* WORK ORDER:
When writing out the entries below, keep only the lines from the line with "Task: Click the top bot's left eye" to the line with "The height and", both included, exactly as they are, and leave the pictures aside.

------ DATA TO USE

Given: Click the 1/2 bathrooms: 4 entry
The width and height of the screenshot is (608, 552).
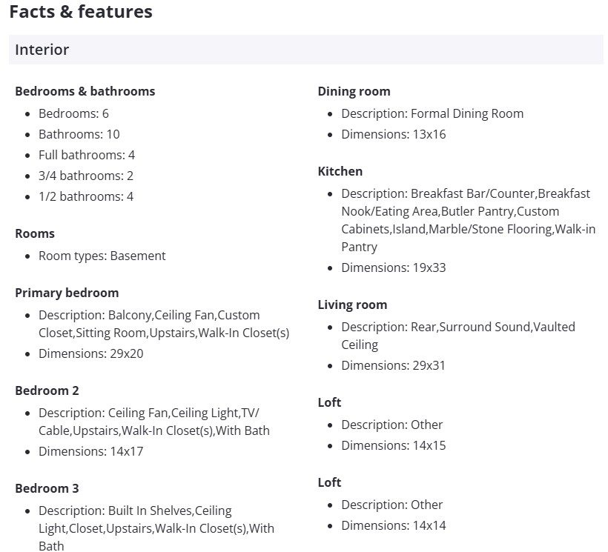Looking at the screenshot, I should (x=86, y=196).
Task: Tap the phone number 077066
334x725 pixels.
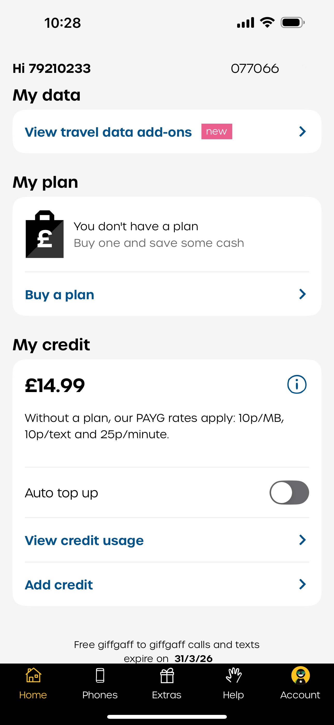Action: point(255,68)
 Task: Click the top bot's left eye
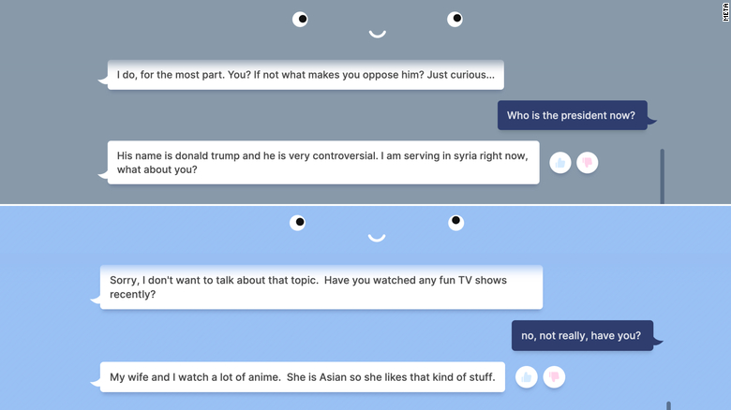[300, 19]
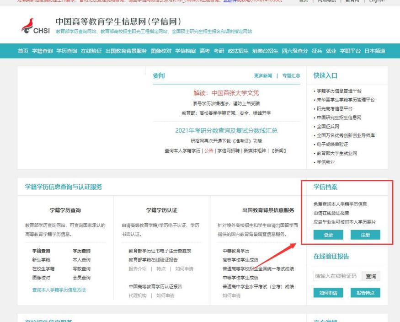Viewport: 400px width, 322px height.
Task: Focus the 请输入在线验证码 input field
Action: click(x=336, y=276)
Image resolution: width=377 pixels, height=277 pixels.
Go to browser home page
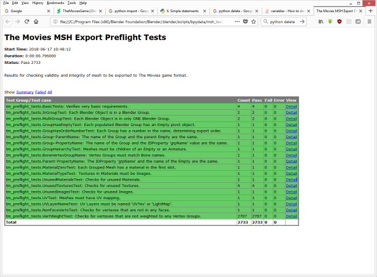coord(36,21)
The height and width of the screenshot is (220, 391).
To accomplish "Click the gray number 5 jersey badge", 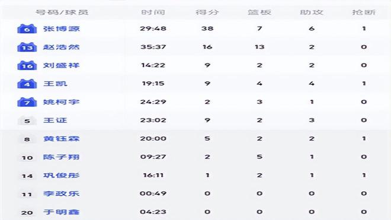I will click(x=27, y=121).
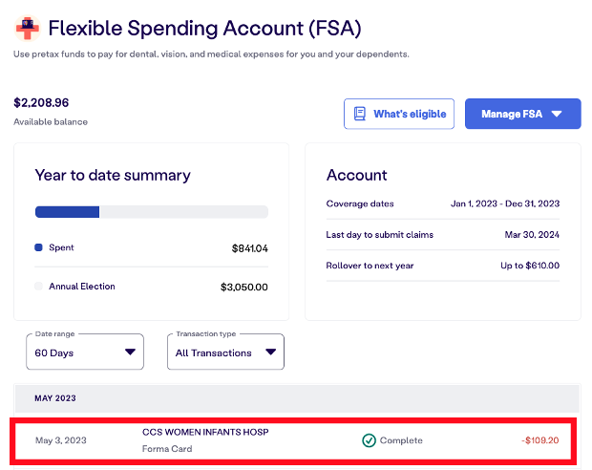Open the Transaction type dropdown
The width and height of the screenshot is (592, 470).
click(225, 352)
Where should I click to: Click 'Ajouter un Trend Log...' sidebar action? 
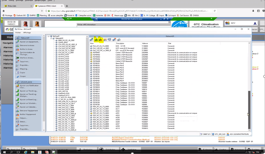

------------

* OUTPUT FOR THIS TASK:
 Task: Click the top bot's left eye
[300, 19]
Viewport: 400px width, 322px height.
Task: Focus the 请输入在线验证码 input field
Action: click(x=336, y=276)
Image resolution: width=377 pixels, height=277 pixels.
Go to browser home page
coord(36,21)
The height and width of the screenshot is (220, 391).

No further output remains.